= Work to be completed =
Copy out the data word for word, starting at the line that contains "At what (x,y)" and going through the end. Leave the pictures out.

= Records for this task =
________________

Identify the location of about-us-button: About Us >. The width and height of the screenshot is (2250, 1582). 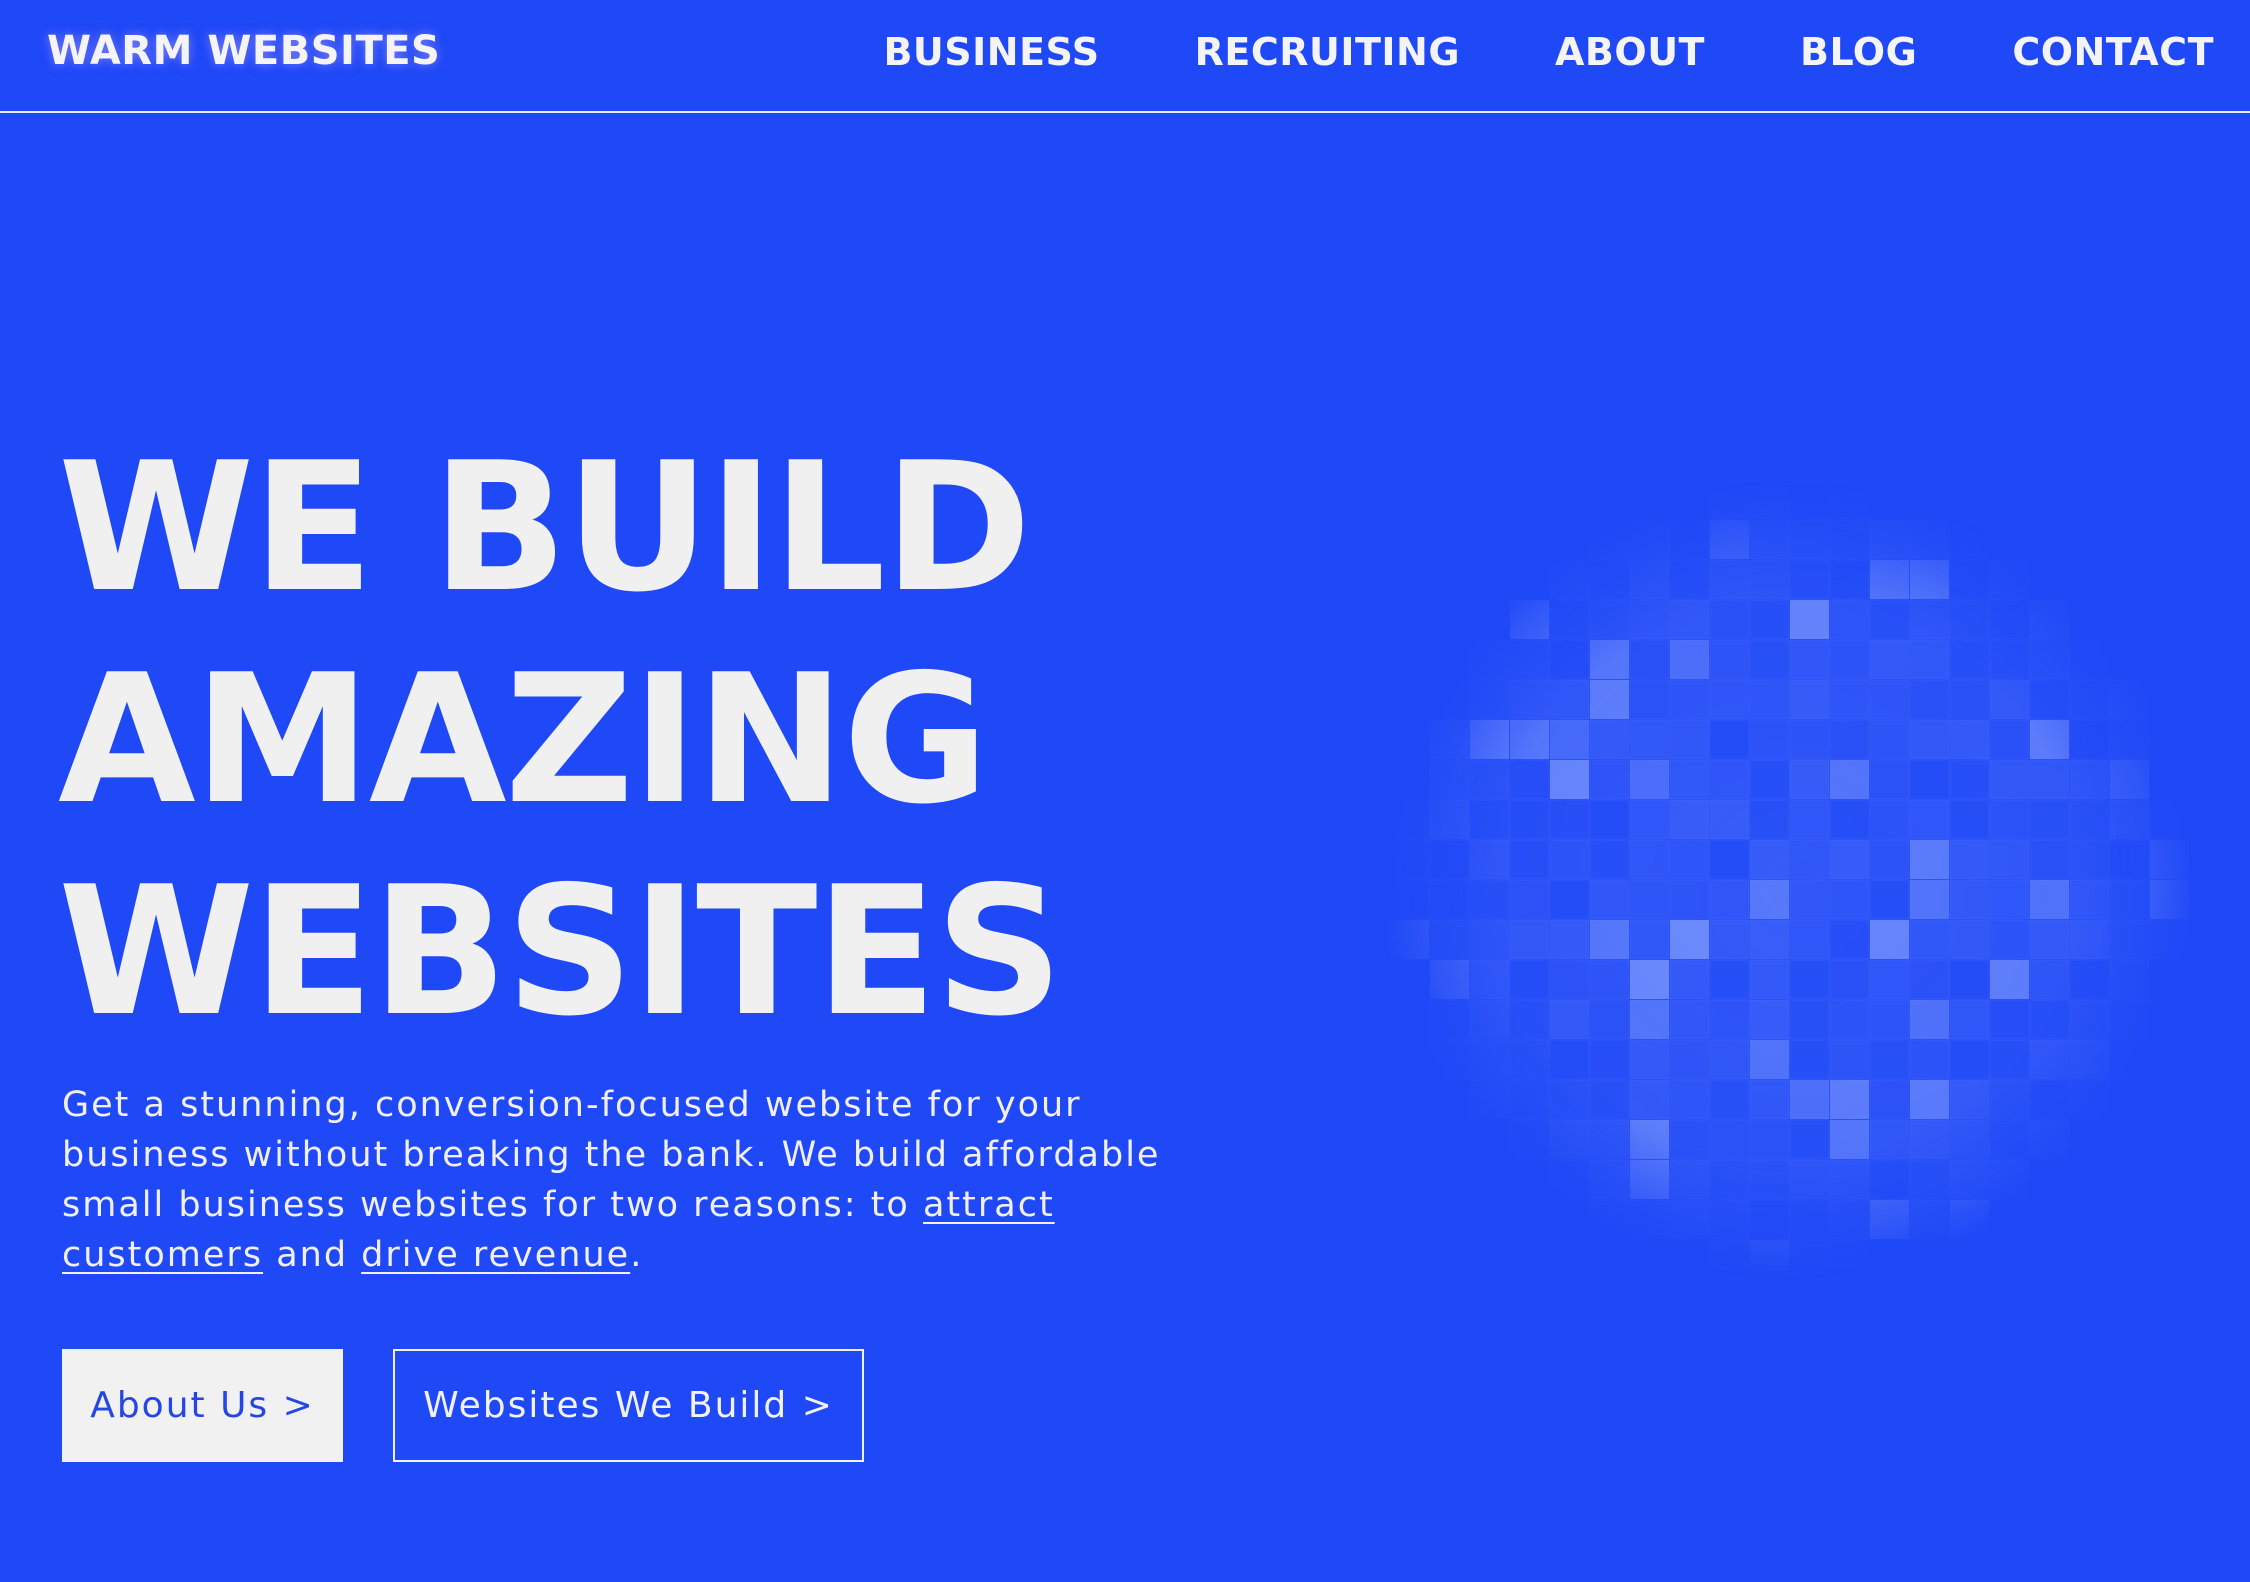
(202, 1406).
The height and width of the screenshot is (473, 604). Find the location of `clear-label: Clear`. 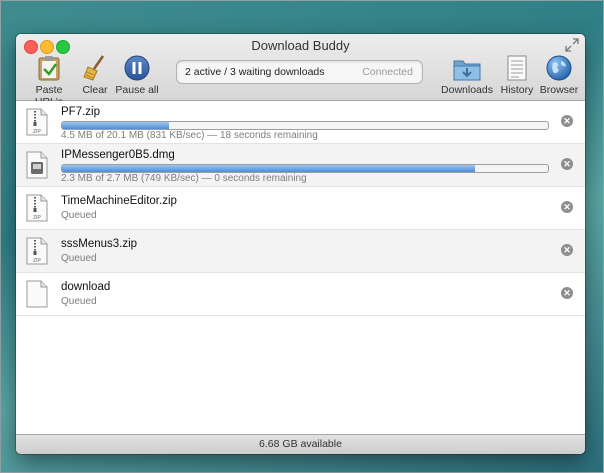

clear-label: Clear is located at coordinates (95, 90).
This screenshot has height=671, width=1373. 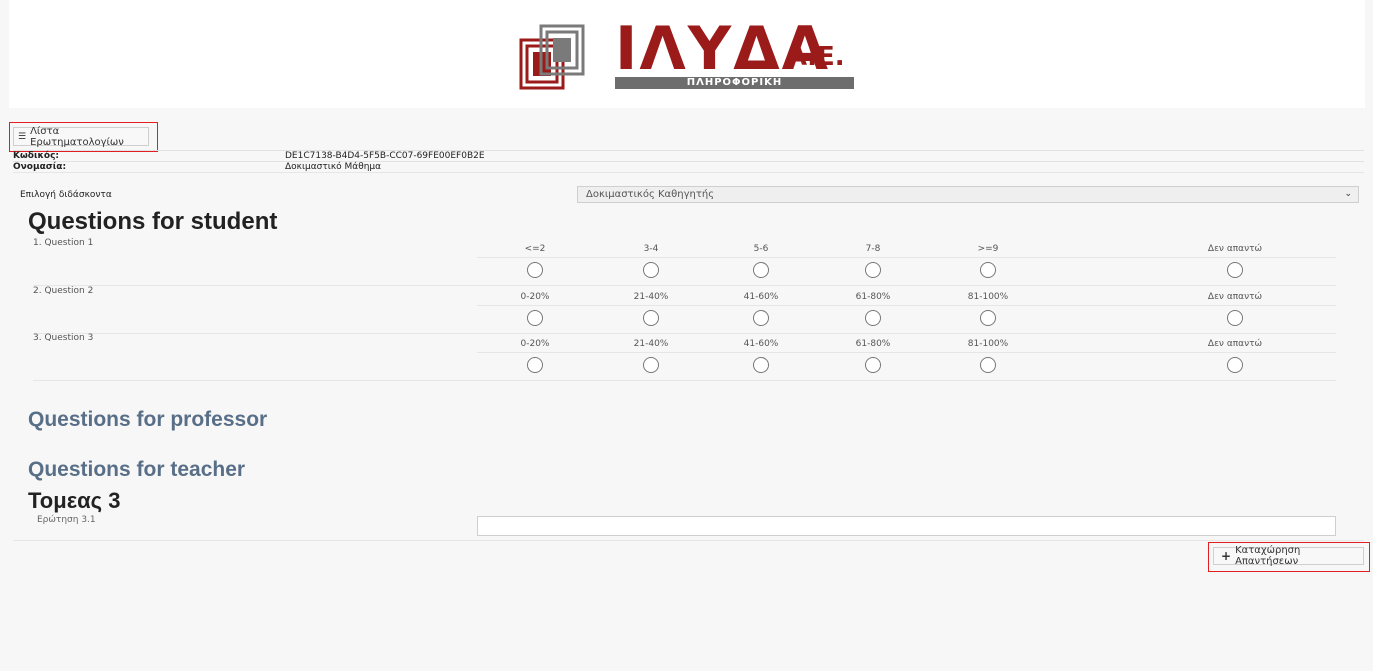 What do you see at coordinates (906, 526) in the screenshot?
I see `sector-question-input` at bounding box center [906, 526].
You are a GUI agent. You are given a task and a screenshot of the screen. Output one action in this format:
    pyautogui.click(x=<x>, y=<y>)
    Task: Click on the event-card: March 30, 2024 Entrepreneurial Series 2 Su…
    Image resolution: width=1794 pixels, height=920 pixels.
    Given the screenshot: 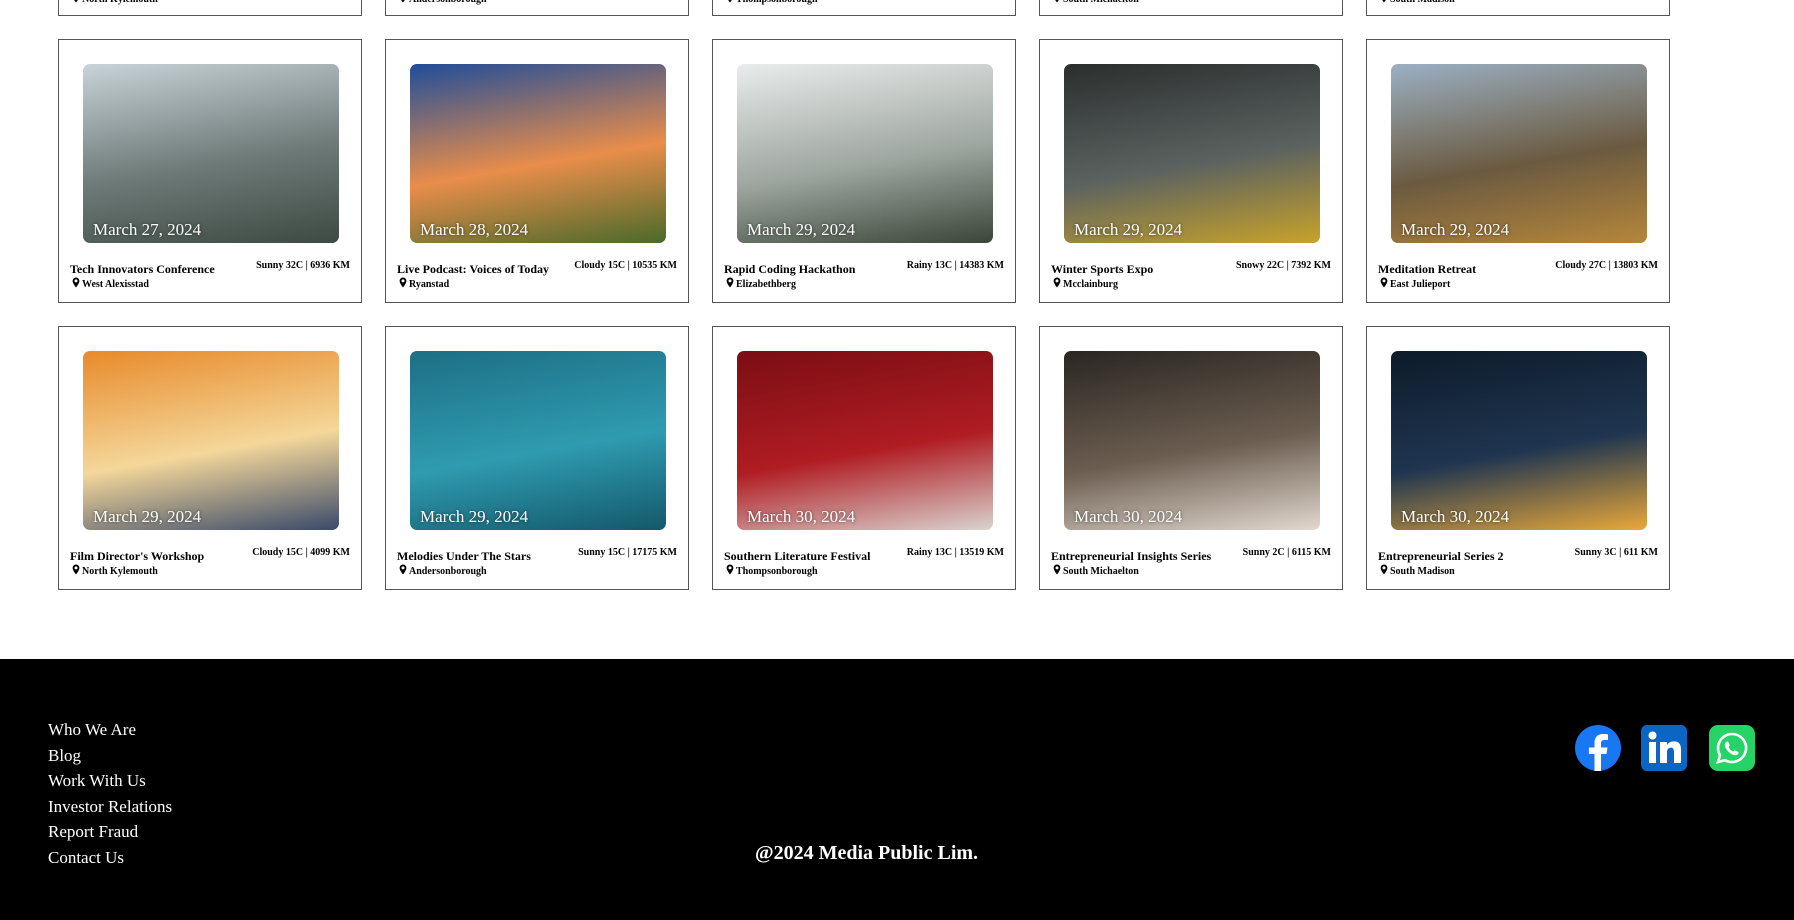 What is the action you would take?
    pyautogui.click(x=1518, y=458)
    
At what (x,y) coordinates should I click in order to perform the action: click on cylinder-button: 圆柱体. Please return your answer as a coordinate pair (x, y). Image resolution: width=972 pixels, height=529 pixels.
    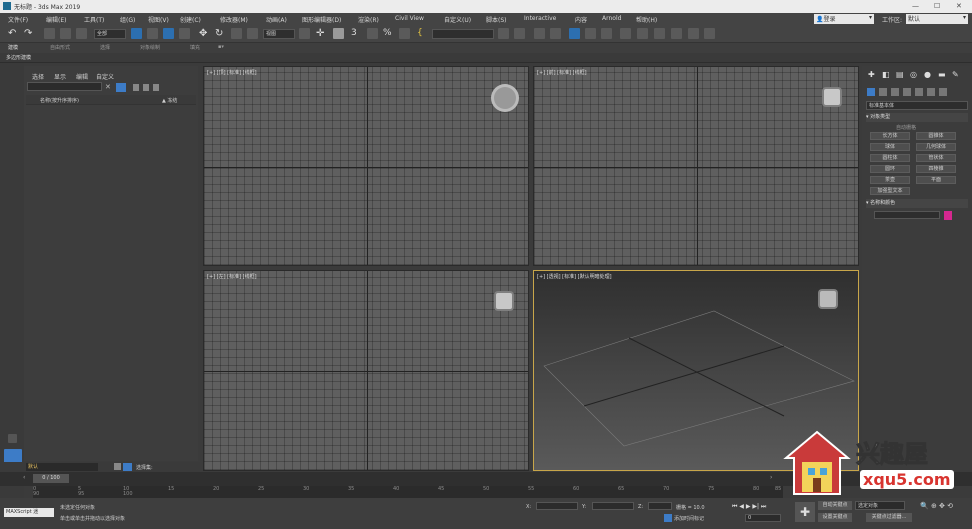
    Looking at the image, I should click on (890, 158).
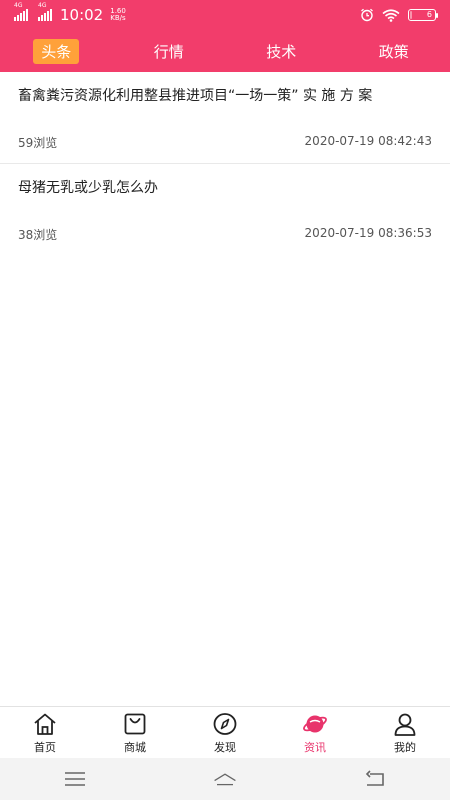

________________

= Expected answer =
At what (x,y) coordinates should I click in order to perform the action: click on cylinder-button: 圆柱体. Please return your answer as a coordinate pair (x, y). Image resolution: width=972 pixels, height=529 pixels.
    Looking at the image, I should click on (890, 158).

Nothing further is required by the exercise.